The 'Highly Critical' vulnerability revealed two weeks ago was widely exploited just hours after it was announced. But there's no evidence yet of actual, widespread attacks.
Written by Larry Seltzer, Contributor

In a year filled with horrible security blunders we may have a winner for worst of the year with eight weeks still to go.

We knew two weeks ago when the Drupal team disclosed a really, really bad SQL injection vulnerability in Drupal 7 that it was important for admins to update quickly. We didn't know quite how quickly.

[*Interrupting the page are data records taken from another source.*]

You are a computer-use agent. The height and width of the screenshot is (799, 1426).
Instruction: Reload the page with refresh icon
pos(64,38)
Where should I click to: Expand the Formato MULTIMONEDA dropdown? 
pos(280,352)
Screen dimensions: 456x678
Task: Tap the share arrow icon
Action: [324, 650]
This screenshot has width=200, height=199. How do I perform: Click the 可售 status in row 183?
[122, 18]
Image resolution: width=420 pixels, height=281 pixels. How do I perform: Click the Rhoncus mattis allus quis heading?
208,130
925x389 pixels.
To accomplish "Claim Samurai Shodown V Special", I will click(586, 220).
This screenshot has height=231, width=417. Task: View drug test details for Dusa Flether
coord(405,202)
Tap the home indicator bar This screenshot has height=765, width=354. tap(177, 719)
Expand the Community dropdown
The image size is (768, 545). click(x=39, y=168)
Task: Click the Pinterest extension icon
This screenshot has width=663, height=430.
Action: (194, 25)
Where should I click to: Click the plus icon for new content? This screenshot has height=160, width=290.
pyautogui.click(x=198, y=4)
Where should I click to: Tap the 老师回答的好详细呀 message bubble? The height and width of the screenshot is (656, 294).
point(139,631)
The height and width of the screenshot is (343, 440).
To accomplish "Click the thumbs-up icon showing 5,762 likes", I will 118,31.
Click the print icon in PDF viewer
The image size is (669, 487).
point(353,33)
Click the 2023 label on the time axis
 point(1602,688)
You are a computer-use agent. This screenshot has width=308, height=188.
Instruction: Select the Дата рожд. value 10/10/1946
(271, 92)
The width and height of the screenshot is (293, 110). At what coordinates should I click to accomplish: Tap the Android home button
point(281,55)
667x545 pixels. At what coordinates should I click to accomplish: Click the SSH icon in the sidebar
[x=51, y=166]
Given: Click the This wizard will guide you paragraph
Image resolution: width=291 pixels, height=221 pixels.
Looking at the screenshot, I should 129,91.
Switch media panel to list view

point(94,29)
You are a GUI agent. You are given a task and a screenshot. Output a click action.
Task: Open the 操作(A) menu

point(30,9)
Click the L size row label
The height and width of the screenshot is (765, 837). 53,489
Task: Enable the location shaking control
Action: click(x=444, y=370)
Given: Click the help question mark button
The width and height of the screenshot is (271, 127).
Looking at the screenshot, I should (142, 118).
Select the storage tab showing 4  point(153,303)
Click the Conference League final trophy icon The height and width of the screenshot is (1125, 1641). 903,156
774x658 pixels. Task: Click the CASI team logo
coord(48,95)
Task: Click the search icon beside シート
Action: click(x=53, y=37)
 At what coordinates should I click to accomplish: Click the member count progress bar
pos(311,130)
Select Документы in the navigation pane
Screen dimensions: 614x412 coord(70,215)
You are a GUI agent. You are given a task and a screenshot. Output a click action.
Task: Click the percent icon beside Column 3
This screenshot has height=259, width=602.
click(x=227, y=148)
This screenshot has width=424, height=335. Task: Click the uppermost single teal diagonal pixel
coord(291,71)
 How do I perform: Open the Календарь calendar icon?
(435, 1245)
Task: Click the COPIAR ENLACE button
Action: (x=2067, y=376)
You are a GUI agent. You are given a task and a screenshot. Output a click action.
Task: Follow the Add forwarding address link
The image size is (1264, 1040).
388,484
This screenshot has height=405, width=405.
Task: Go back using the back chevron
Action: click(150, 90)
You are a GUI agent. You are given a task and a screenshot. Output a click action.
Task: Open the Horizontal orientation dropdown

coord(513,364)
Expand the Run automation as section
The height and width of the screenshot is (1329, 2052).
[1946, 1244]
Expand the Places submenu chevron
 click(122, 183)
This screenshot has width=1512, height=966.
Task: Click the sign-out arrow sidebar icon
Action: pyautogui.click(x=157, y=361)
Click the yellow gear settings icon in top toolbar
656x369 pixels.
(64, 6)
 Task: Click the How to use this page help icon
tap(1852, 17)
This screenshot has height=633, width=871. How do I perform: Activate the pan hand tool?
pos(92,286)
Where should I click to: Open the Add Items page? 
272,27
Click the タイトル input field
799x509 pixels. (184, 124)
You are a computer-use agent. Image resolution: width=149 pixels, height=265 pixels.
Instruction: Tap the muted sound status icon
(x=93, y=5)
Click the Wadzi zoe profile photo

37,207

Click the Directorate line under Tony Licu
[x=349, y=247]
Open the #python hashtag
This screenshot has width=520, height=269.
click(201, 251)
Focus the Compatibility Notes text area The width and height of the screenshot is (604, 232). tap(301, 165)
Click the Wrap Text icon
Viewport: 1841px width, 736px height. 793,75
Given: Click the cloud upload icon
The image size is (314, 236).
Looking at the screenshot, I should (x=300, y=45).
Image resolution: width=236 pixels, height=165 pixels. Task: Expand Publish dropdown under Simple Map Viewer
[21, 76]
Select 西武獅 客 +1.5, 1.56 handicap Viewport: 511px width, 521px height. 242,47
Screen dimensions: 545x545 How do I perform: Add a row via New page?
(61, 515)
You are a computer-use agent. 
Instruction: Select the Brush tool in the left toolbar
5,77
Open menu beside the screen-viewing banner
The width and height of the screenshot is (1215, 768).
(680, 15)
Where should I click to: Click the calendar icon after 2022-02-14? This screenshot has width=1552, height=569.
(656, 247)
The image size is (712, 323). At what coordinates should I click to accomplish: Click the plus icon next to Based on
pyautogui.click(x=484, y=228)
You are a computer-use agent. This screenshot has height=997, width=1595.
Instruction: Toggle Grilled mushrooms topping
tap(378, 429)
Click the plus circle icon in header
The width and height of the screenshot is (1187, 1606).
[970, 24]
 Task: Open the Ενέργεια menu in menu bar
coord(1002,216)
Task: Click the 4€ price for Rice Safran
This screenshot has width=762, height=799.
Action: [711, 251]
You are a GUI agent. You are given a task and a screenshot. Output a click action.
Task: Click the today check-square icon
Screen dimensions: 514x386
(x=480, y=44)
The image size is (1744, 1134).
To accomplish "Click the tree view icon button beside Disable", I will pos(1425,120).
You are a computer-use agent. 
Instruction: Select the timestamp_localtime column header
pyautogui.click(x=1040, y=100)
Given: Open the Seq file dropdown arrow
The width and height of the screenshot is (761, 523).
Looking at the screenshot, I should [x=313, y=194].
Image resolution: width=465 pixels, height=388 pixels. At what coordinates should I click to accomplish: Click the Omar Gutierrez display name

It turns out that "[a]utomated attacks began compromising Drupal 7 websites that were not patched or updated to Drupal 7.32 within hours of the announcement..." of the attack, according to the team. They put it in the most dire terms: "You should proceed under the assumption that every Drupal 7 website was compromised unless updated or patched before Oct 15th, 11pm UTC, that is 7 hours after the announcement."

That's a lot of sites, potentially millions. Drupal claims a million users on project site drupal.org and over 30,000 developers. Many prominent sites, including the whitehouse.gov, use Drupal.

But over two weeks since the disclosure and over 12 hours since the announcement that automated attacks were quickly occurring, there's not a lot of evidence of #Drupalgeddon. I can't find any cries for help or other public evidence of mass breaches.

Chris Brookins, Sr. VP, Engineering at Acquia, which makes Drupal tools and operates and manages a large number of Drupal sites says (in a comment to our most recent news story on the matter) that "[a]ll Drupal sites powered by Acquia Cloud were protected":

At Acquia, our Acquia Cloud PaaS manages tens of thousands of Drupal 7 sites. Every customer site powered by Acquia Cloud, even free sites, was protected against this vulnerability from the moment the security announcement went out. They all were protected even if a Drupal site owner did not patch their Drupal 7 site. You can read more about how and what we did at https://www.acquia.com/blog/shields, but every Acquia Cloud customer was able to rest knowing they were protected and not unbearable. Here is one example customer tweet in response to our efforts.

Perhaps the dire warning of widespread attacks was made from an abundance of caution?

We will update this story with any important developments.